> **What you have to do**: Put every line of the items below into a JSON list of strings, one string per line, skipping blank lines. Leave the pictures out.
--- BEGIN ---
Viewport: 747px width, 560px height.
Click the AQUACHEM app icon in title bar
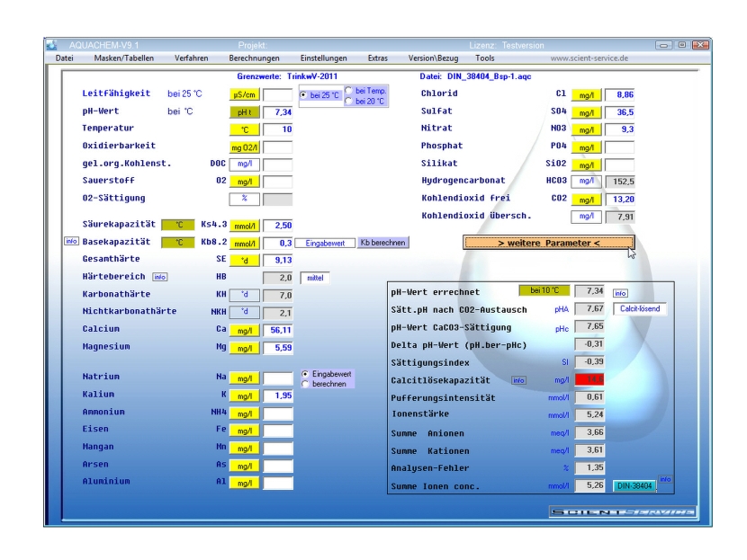pyautogui.click(x=52, y=44)
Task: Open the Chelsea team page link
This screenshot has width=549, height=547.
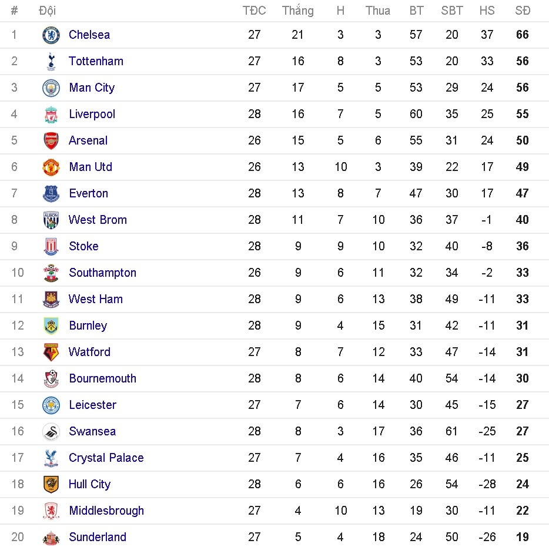Action: coord(89,35)
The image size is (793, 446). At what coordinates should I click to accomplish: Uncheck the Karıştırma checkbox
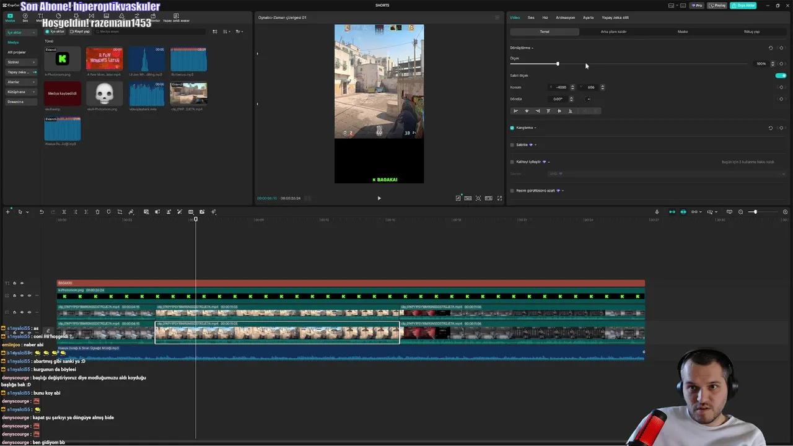point(512,128)
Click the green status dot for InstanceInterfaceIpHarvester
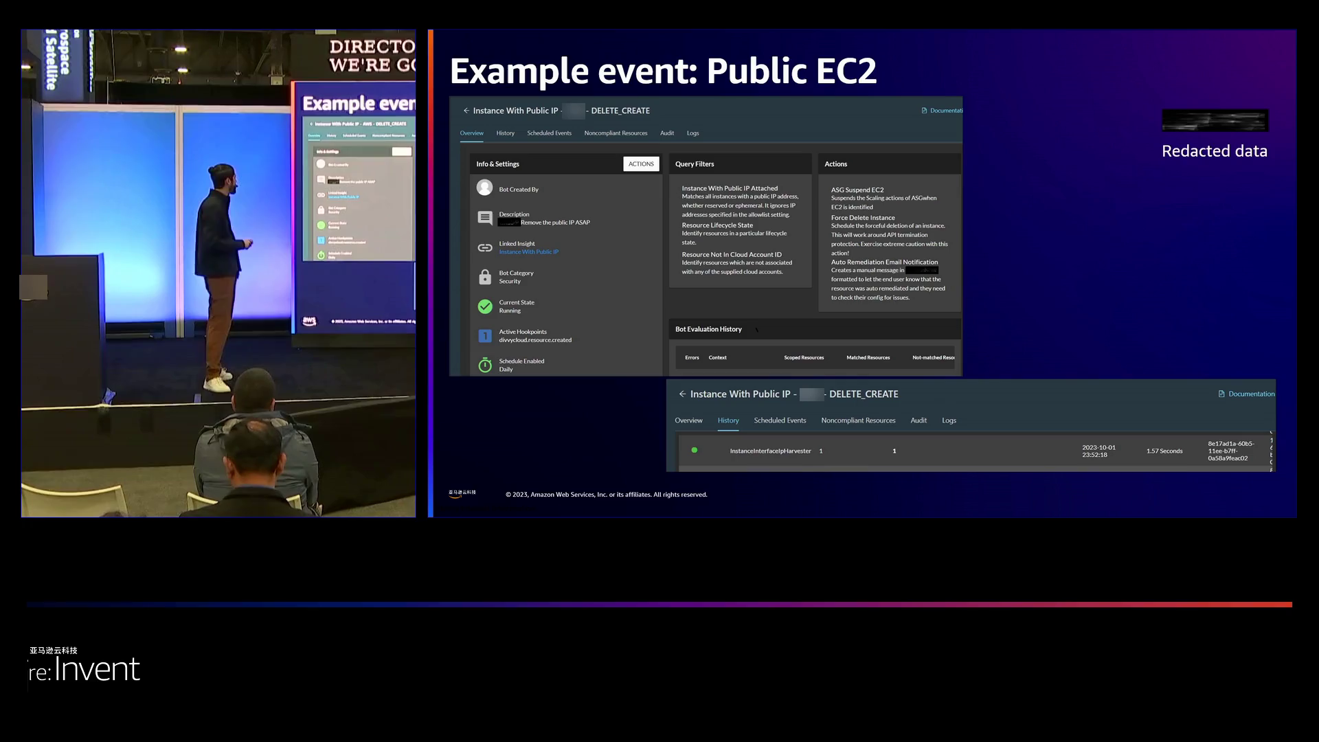1319x742 pixels. click(x=695, y=450)
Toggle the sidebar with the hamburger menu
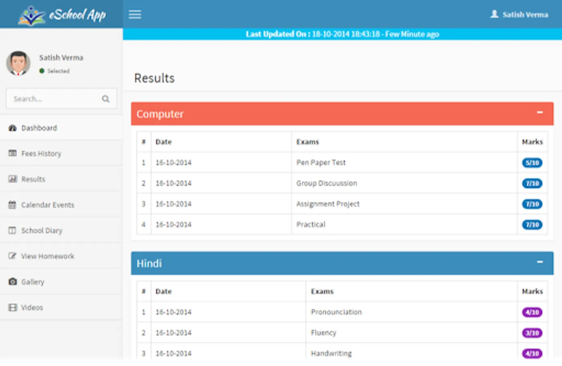 (x=134, y=14)
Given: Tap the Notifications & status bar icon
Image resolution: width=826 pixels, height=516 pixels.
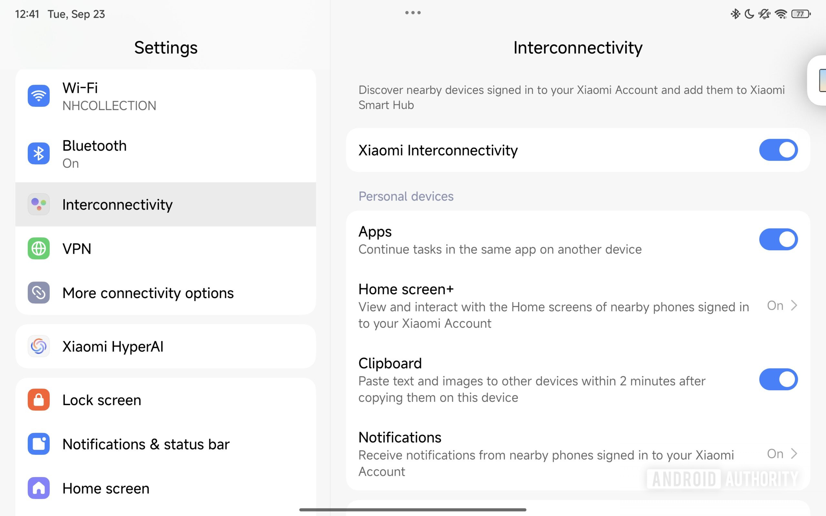Looking at the screenshot, I should (39, 444).
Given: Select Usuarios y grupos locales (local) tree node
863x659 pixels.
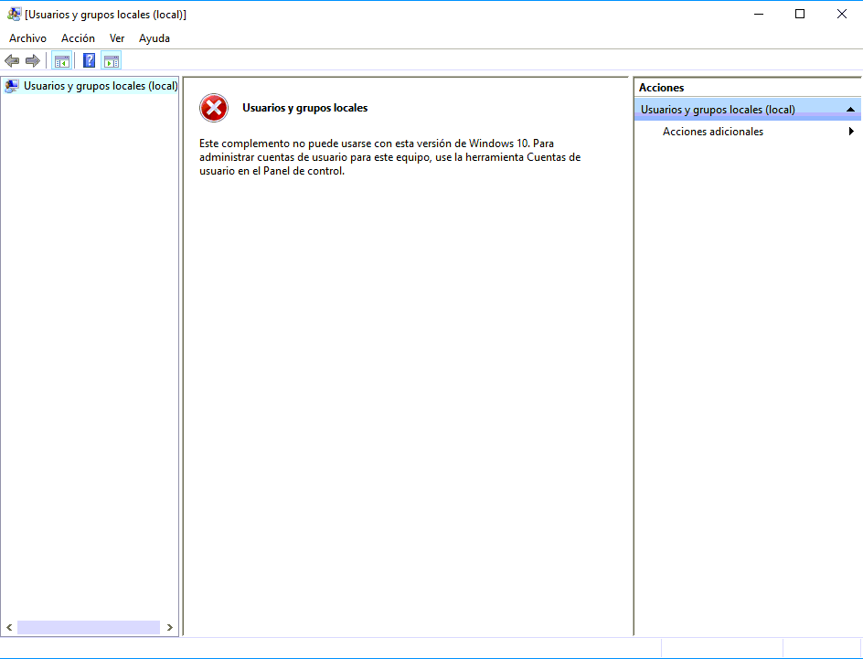Looking at the screenshot, I should [x=100, y=86].
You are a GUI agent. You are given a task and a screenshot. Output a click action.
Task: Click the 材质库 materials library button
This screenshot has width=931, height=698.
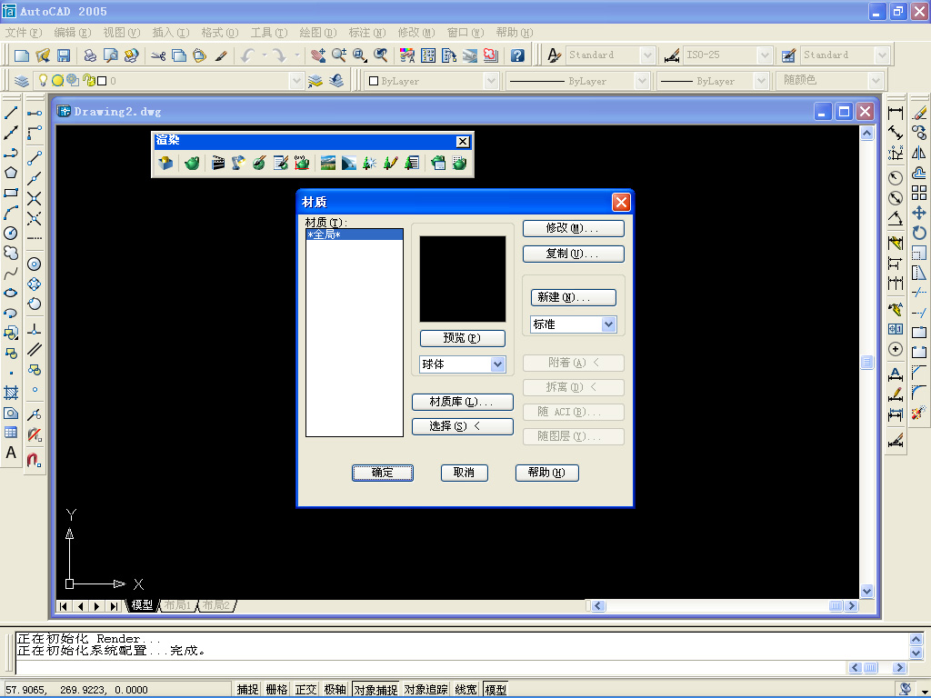click(463, 402)

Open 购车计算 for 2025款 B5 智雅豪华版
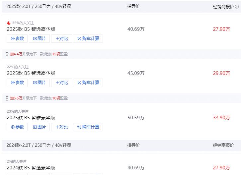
--- END ---
> **Answer for the task**:
[
  "Viewport: 747px width, 560px height.",
  "Click the AQUACHEM app icon in title bar",
  "pyautogui.click(x=52, y=44)",
  "Task: Open the Chelsea team page link",
  "This screenshot has width=549, height=547.",
  "Action: coord(89,35)",
  "The image size is (793, 446). At what coordinates should I click to accomplish: Uncheck the Karıştırma checkbox",
  "point(512,128)",
  "Click the green status dot for InstanceInterfaceIpHarvester",
  "1319x742 pixels. click(x=695, y=450)",
  "Toggle the sidebar with the hamburger menu",
  " (x=134, y=14)",
  "Given: Tap the Notifications & status bar icon",
  "Image resolution: width=826 pixels, height=516 pixels.",
  "Looking at the screenshot, I should (39, 444).",
  "Given: Select Usuarios y grupos locales (local) tree node",
  "863x659 pixels.",
  "Looking at the screenshot, I should [x=100, y=86].",
  "You are a GUI agent. You are given a task and a screenshot. Output a click action.",
  "Task: Click the 材质库 materials library button",
  "This screenshot has width=931, height=698.",
  "click(463, 402)",
  "Open 购车计算 for 2025款 B5 智雅豪华版"
]